Herzlich willkommen bei uns im HET.

Wenn Du irgendetwas über Thomas K. und/oder sein Umfeld weißt, sei es durch persönliche Kontakte, sei es durch Bekannte, sei es durch die damalige Presse oder sei es einfach nur durch Gerüchte, würde ich mich über eine PN von Dir sehr freuen.

Re: MORDFALL LIEBS -- Diskussion

von Zebra » Freitag, 30. Januar 2026, 21:59:47

Hat geklappt ;)

@Gedankenverbrecher
Bisschen schräg ist es wohl. Der/die Täter werden ihr womöglich stattdessen einfach gesagt haben, sie solle mit Mama antworten, wenn sie gefragt wird, wo sie sei. Insofern hat sie 3x das selbe geantwortet, weil sie nur das durfte.

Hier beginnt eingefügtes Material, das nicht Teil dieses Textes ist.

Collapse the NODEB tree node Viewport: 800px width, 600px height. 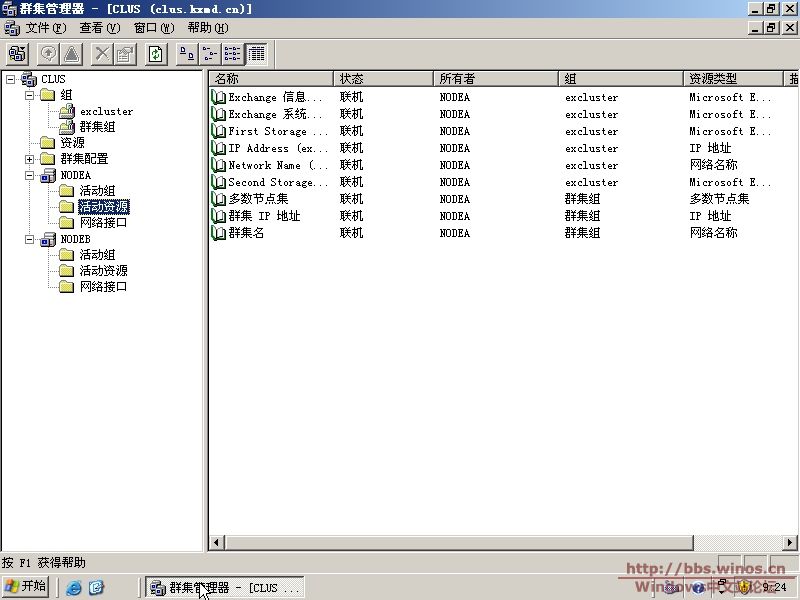(30, 239)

Re: MORDFALL LIEBS -- Diskussion

von Gast » Freitag, 30. Januar 2026, 21:06:16

Nuschka hat geschrieben: Freitag, 30. Januar 2026, 20:27:03 Warum fandest Du die Umstände ziemlich spektakulär? "Nur" aufgrund des gewählten Zeitpunktes oder anderer Gegebenheiten? Falls Du Dich mittlerweile hier anmelden konntest, wäre ich sehr interessiert an einer PN zu diesem Thema.
Ich hab es jetzt soeben noch einmal versucht :) Vielleicht klappt es, ich wäre dankbar.

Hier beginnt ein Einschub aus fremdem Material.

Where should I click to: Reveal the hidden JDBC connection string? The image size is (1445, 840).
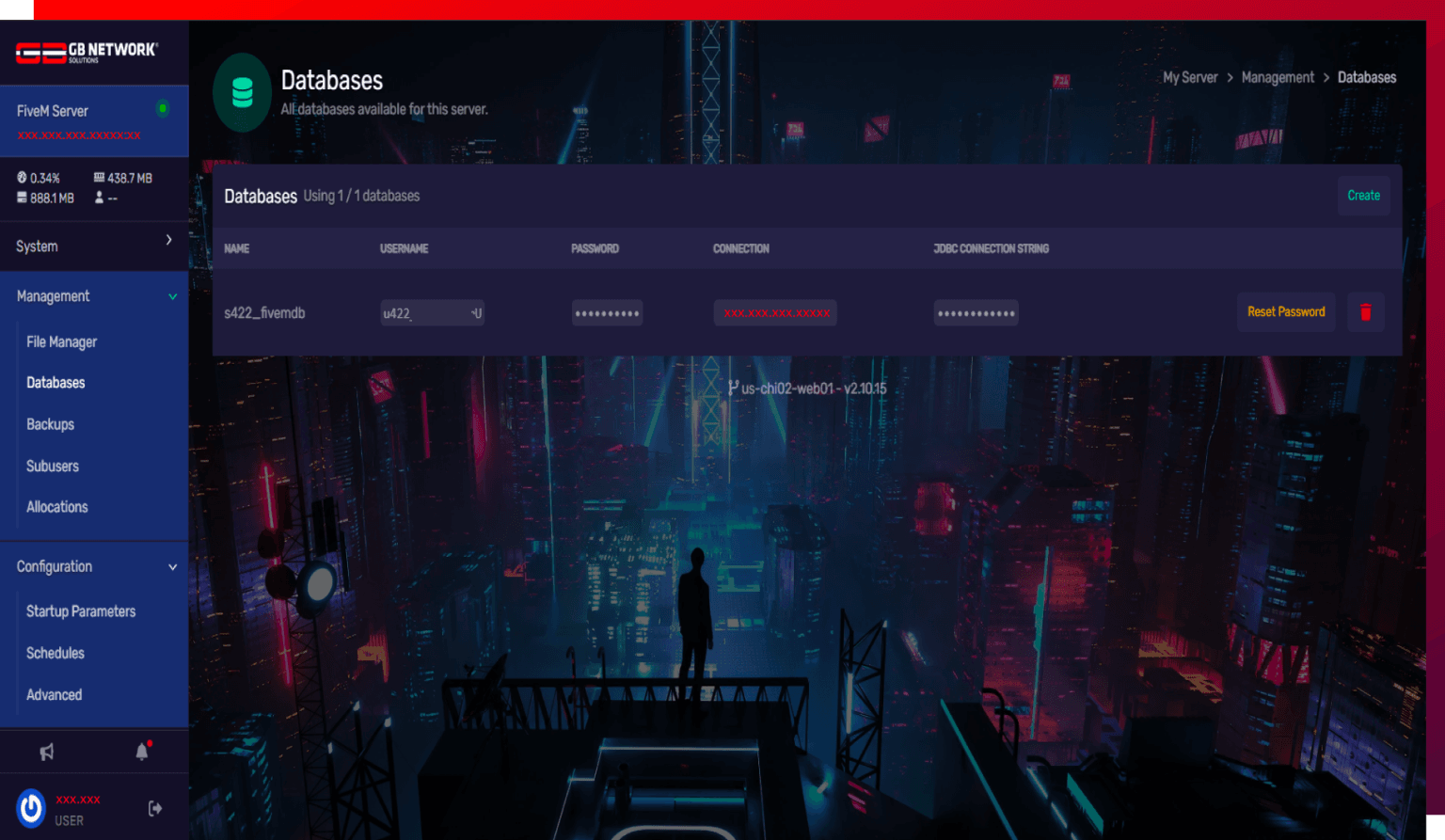click(x=976, y=312)
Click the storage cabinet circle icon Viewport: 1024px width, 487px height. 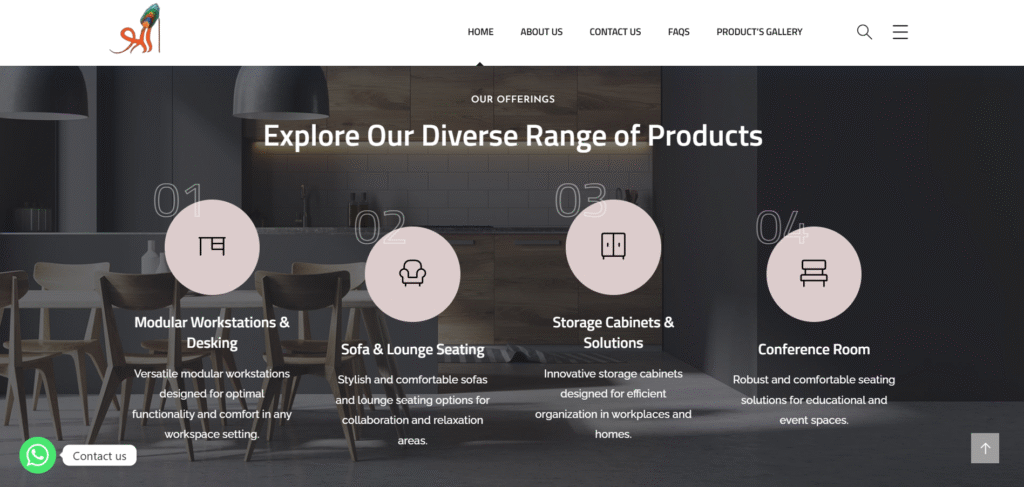(613, 247)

Re: MORDFALL LIEBS -- Diskussion

von Gedankenverbrecher » Freitag, 30. Januar 2026, 20:36:57

ElGasto hat geschrieben: Freitag, 30. Januar 2026, 18:09:06 Gab es den Laden 2006 überhaupt schon?
Seid ihr bald durch mit dieser Pizzeria? So langsam wirds nämlich echt schräg!

Re: MORDFALL LIEBS -- Diskussion

von Nuschka » Freitag, 30. Januar 2026, 20:27:03

Gast hat geschrieben: Dienstag, 27. Januar 2026, 14:47:38
Die Umstände des Suizids fand ich persönlich ziemlich spektakulär und ich denke mir schon, dass N. irgendwo der Auslöser war für diese plötzliche Tat, weil was Falsches gesagt/sich falsch verhalten/zu wenig gekümmert/zu sehr auf den eigenen Geburtstag fokussiert.
Warum fandest Du die Umstände ziemlich spektakulär? "Nur" aufgrund des gewählten Zeitpunktes oder anderer Gegebenheiten? Falls Du Dich mittlerweile hier anmelden konntest, wäre ich sehr interessiert an einer PN zu diesem Thema.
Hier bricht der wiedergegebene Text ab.